= Leonid Kupriyanovich =

Soviet engineer (1929–1996)

Leonid Ivanovich Kupriyanovich (Леонид Иванович Куприянович, 14 July 1929 – 1 January 1996) was a Soviet engineer from Moscow who is credited for early development of a mobile phone device.

== Career ==
In 1953, Kupriyanovich graduated from Bauman Moscow State Technical University.

In 1955, Leonid Kupriyanovich published the description of a simple walkie-talkie amateur radio station for personal use in the Soviet amateur radio magazine "Radio," 1955, N2. It operated on two vacuum tubes. The walkie-talkie weighed about 1.2 kg and had 1.5 km operating distance.

In 1957 Leonid Kupriyanovich presented a micro walkie-talkie radio version the size of a matchbox, 50g in weight and had 2 km operating distance.

Also in 1957 he made an experimental model of a wearable automatic radio landline extender ("radiophone"), called LK-1 (not to be confused with the cancelled Soviet spacecraft of the same name or LK-1 (ЛК-1) the first Soviet trolleybus). His device consisted of a stationary module and a portable handset. LK-1 was reportedly 3 kg in weight, 20–30 km operating distance, and 20–30 hours of battery life. Leonid Kupriyanovich patented this landline extender in 1957 (author's certificate № 115494, 1.11.1957). The stationary module, following the author's description, could serve several customers. In 1958, Kupriyanovich purportedly made the new experimental "pocket" model radio phone. This phone supposedly had 0.5 kg weight. Kupriyanovich proposed the device to serve more customers and named it a correllator.
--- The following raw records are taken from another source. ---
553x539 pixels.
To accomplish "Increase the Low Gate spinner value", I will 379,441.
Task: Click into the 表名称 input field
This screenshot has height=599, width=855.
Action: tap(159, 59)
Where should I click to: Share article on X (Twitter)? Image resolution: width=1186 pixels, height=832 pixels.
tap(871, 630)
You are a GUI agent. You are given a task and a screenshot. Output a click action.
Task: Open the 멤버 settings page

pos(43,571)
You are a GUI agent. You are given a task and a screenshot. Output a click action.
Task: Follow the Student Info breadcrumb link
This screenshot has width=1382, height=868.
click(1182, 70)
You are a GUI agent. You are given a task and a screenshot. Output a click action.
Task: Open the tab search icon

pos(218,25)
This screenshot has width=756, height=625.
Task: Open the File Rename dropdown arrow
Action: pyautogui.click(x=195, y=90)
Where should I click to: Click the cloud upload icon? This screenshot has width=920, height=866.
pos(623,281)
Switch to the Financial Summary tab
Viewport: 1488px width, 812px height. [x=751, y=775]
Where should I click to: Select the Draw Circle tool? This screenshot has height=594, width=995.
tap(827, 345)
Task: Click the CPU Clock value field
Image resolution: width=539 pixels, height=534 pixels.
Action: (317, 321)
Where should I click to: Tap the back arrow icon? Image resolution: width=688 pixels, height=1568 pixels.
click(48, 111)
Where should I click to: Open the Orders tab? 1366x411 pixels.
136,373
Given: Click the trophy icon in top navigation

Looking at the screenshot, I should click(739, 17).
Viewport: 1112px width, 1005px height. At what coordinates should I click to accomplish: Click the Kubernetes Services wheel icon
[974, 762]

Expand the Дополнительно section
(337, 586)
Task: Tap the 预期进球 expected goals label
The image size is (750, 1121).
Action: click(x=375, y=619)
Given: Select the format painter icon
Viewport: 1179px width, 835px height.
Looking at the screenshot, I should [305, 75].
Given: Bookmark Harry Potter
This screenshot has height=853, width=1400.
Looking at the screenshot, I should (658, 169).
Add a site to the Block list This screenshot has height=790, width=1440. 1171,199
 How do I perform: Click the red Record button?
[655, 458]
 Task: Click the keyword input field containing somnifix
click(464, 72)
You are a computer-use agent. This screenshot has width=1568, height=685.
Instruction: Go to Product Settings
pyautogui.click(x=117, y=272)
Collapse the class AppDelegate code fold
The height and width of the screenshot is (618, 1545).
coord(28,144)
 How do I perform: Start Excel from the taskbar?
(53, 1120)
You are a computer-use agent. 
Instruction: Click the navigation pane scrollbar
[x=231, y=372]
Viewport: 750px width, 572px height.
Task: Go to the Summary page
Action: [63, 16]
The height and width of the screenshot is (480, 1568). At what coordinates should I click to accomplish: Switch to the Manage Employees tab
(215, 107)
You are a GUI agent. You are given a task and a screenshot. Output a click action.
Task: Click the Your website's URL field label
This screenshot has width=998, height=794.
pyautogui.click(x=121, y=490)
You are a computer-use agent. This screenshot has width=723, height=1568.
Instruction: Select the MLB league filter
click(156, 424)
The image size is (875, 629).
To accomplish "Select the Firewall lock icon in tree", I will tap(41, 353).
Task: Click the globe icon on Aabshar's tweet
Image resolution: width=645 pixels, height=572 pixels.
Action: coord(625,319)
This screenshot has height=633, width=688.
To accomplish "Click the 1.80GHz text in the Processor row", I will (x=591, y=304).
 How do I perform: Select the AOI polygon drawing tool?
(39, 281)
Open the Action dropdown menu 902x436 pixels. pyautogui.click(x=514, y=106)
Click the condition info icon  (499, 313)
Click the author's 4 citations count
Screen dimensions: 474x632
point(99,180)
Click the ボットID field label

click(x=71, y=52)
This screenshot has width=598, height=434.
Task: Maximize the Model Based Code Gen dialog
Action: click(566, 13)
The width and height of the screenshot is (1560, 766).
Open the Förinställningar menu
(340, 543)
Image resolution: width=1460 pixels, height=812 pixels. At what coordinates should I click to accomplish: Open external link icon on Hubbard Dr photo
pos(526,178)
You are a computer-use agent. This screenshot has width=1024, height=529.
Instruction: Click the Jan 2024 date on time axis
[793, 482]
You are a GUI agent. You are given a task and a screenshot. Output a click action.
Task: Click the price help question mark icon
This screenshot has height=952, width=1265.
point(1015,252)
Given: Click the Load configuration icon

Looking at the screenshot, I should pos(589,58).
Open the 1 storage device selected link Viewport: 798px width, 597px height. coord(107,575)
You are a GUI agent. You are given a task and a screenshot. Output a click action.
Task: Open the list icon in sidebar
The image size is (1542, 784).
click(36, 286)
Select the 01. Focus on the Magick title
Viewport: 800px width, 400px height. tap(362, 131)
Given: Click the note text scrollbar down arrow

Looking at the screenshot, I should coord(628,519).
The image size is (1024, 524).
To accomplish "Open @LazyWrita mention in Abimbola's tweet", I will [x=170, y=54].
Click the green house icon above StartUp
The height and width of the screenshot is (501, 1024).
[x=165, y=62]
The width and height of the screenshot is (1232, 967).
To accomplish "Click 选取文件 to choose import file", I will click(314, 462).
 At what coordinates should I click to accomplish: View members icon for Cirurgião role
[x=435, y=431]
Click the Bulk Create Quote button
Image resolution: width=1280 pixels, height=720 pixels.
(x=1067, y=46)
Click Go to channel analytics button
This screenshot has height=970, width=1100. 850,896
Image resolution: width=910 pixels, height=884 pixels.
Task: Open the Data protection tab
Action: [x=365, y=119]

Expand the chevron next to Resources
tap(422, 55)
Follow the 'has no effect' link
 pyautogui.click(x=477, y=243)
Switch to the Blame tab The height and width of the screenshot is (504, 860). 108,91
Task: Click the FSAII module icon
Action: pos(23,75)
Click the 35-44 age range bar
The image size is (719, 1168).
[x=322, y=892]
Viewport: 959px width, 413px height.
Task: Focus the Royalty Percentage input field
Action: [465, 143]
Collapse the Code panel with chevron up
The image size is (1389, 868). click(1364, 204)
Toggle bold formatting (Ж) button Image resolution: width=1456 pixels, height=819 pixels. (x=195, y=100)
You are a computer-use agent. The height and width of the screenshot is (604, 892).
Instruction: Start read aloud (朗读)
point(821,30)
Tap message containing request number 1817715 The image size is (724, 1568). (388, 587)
In 1961, Leonid Kupriyanovich presented a pocket automatic radio phone that could fit in the palm of a hand. This pocket mobile phone weighed only 70 g and had an 80 km operating distance. Kupriyanovich told correspondents of the АПН news agency that in the USSR, the production of this device was planned. He also reported the plans for the construction of ten base stations in Moscow to create a mobile communication network. The first station in Moscow was supposedly planned to be constructed in Mazilovo.

In the 1960s Leonid Kupriyanovich's electronic set "Rhytmoson" was manufactured in the USSR and purchased for medical purposes.